- Reading passage -
* * *

Throwback Thursday: An Explanation

In the summer after I graduated from high school, I worked on a B-movie being shot in my hometown. And OMG wait I just googled it and THERE’S A TRAILER ON YOUTUBE AND IT’S JUST AS CHEESY AS I REMEMBER IT.

Oh wow, I think I just got what the plot is.

Okay. So that’s what I’m talking about. This production company (meaning, the director/producer, a camera guy, another guy, and the actress who played the mom) came to town and we shot this thing over the summer. The rest of the crew consisted of like 4 teenagers (me included) who were all interested in “drama” and were likely getting paid a “pittance” but I don’t remember because it was all in “cash.”

I do remember learning a lot, but also starting out knowing nothing. The director depended on us a lot but without always telling us the details of what we were meant to do. I think she expected us to come in knowing more than we did. We did our best, but it was stressful. I was basically fulfilling a stage management role (before I knew what that was) although in the movie credits I’m listed as Production Coordinator (holla!).

* * *

- Objective 1 -
Translate this sentence from the Throwback Thursday post into Spanish: "I do remember learning a lot, but also starting out knowing nothing."
- Objective 2 -
Write out a section of the Throwback Thursday post word for word: begin at the words "Throwback Thursday: An Explanation"; stop after "I REMEMBER IT.".
The listing is drawn from a separate source and is unrelated to the Throwback Thursday post.

- Provided data -
* * *

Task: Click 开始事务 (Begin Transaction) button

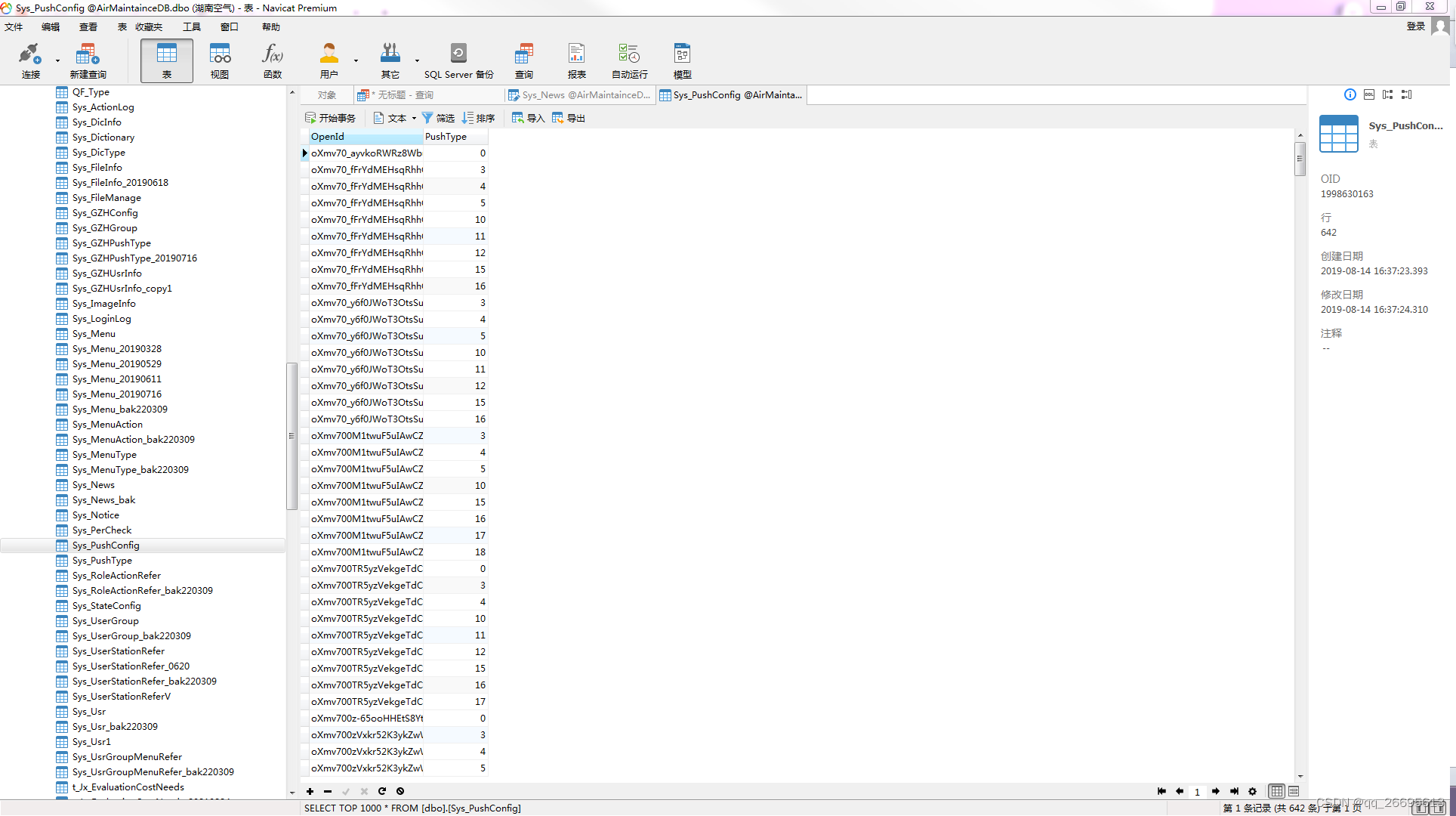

* * *

- Finished answer 1 -
Sí recuerdo haber aprendido mucho, pero también haber empezado sin saber nada.

- Finished answer 2 -
Throwback Thursday: An Explanation

In the summer after I graduated from high school, I worked on a B-movie being shot in my hometown. And OMG wait I just googled it and THERE’S A TRAILER ON YOUTUBE AND IT’S JUST AS CHEESY AS I REMEMBER IT.